+++ RECORDS TO USE
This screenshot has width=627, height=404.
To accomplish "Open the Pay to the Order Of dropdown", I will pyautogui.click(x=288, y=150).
++++++
+++ RECORDS TO USE
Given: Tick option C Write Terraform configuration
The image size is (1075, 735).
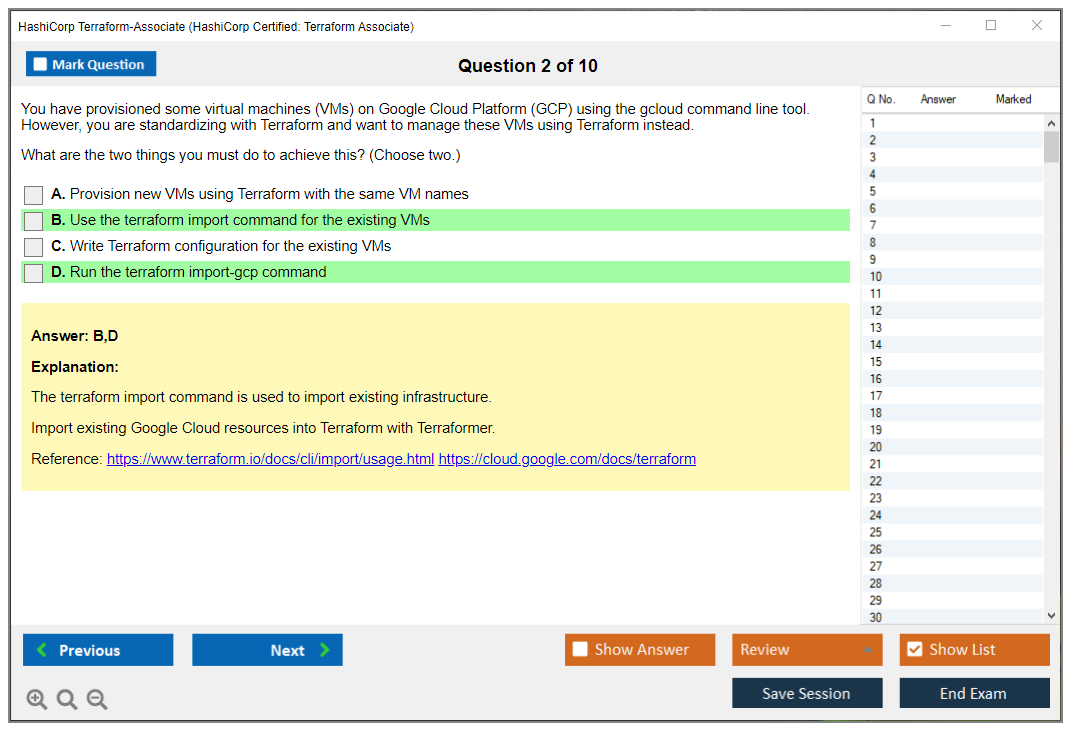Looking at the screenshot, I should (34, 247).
++++++
+++ RECORDS TO USE
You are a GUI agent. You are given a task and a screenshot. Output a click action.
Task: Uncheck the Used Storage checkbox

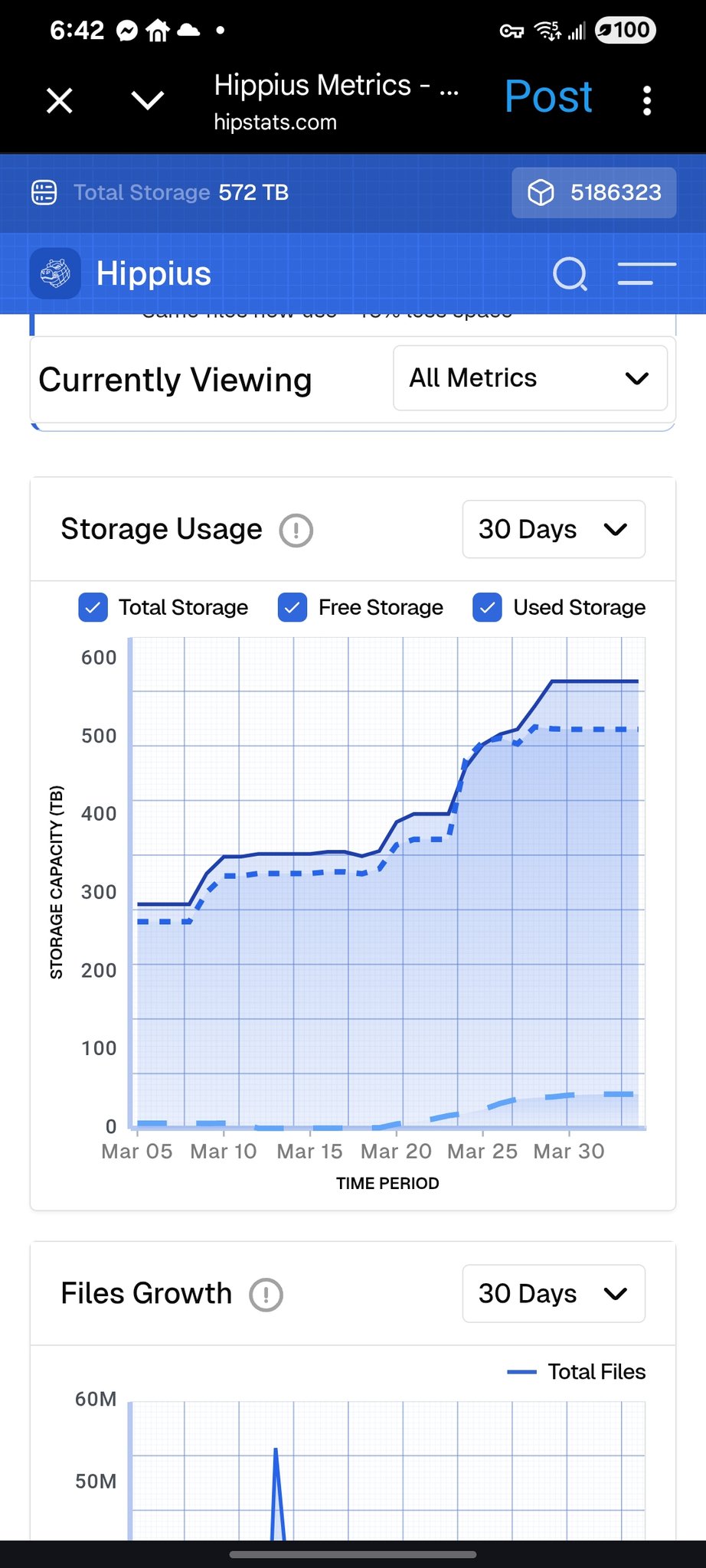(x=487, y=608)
++++++
▶ _WORK REQUIRED_
Every line of the entries above that includes "click" should be copied.

▶ _ANSWER TO THIS EXERCISE_
To accomplish "Open the Pay to the Order Of dropdown", I will pyautogui.click(x=288, y=150).
You are a GUI agent. You are given a task and a screenshot. Output a click action.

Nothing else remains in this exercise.